Il s’agit du récit de quelques enquêtes relatives à des accidents très différents qui ont impliqué, notamment, un petit Twin Otter et un gros A330-600. Ce dernier s’est vite effacé de nos mémoires, après un accident au sol pour le moins original, la violente rencontre du quadriréacteur , à Blagnac, avec un mur antibruit. Mais l’essentiel est ailleurs, les thèmes retenus constituant autant de prétextes à mettre en exergue l’acharnement des enquêteurs à déceler les causes des accidents, de les analyser, d’en tirer les leçons et, le cas échéant, de formuler des recommandations adressées à l’ensemble de la communauté mondiale de la sécurité aérienne.
Du coup, on aurait évidemment voulu en savoir davantage sur ces techniciens de haut vol, anonymes, discrets. Mais ils restent dans l’ombre, forme suprême d’abnégation, même quand le BEA essuie d’injustes critiques, qu’il est accusé de subjectivité, de participation à une supposée théorie du complot qui n’existe que dans l’imagination de pseudo-spécialistes mais n’en trouble pas moins certains esprits. Du coup, l’ami Chambost, à mi-chemin entre reportage et exposé didactique, coup d’œil bienvenu dans les coulisses, fait œuvre utile, bien plus qu’il n’apparaît à première vue. Son texte tient de la réhabilitation, dans la mesure où celle-ci serait nécessaire.
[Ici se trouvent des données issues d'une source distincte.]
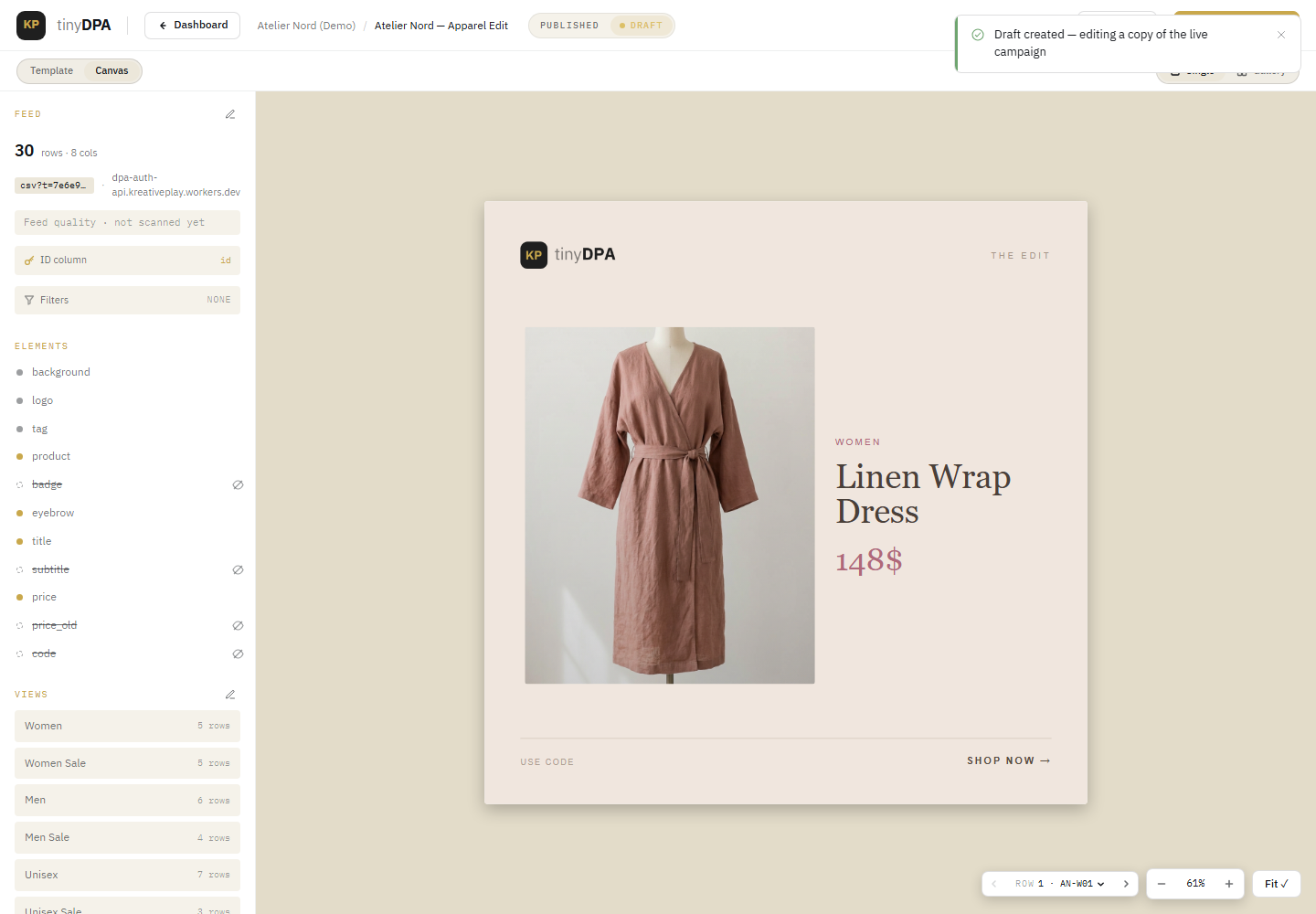Go to next row arrow
The height and width of the screenshot is (914, 1316).
click(x=1126, y=884)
** Breguet. Le hasard fait bien les choses : Emmanuel Breguet, né en 1962, est non seulement historien mais il a œuvré pendant 7 ans au sein du service historique de l’armée de l’Air avant de rejoindre l’horlogerie. Avant cela, il a heureusement pris le temps de publier «Breguet, un siècle d’aviation», aux Editions Privat. Un beau livre, dans tous les sens du terme, grand format, dont les textes sont brefs et l’iconographie très riche et bénéficie d’une excellente qualité d’impression.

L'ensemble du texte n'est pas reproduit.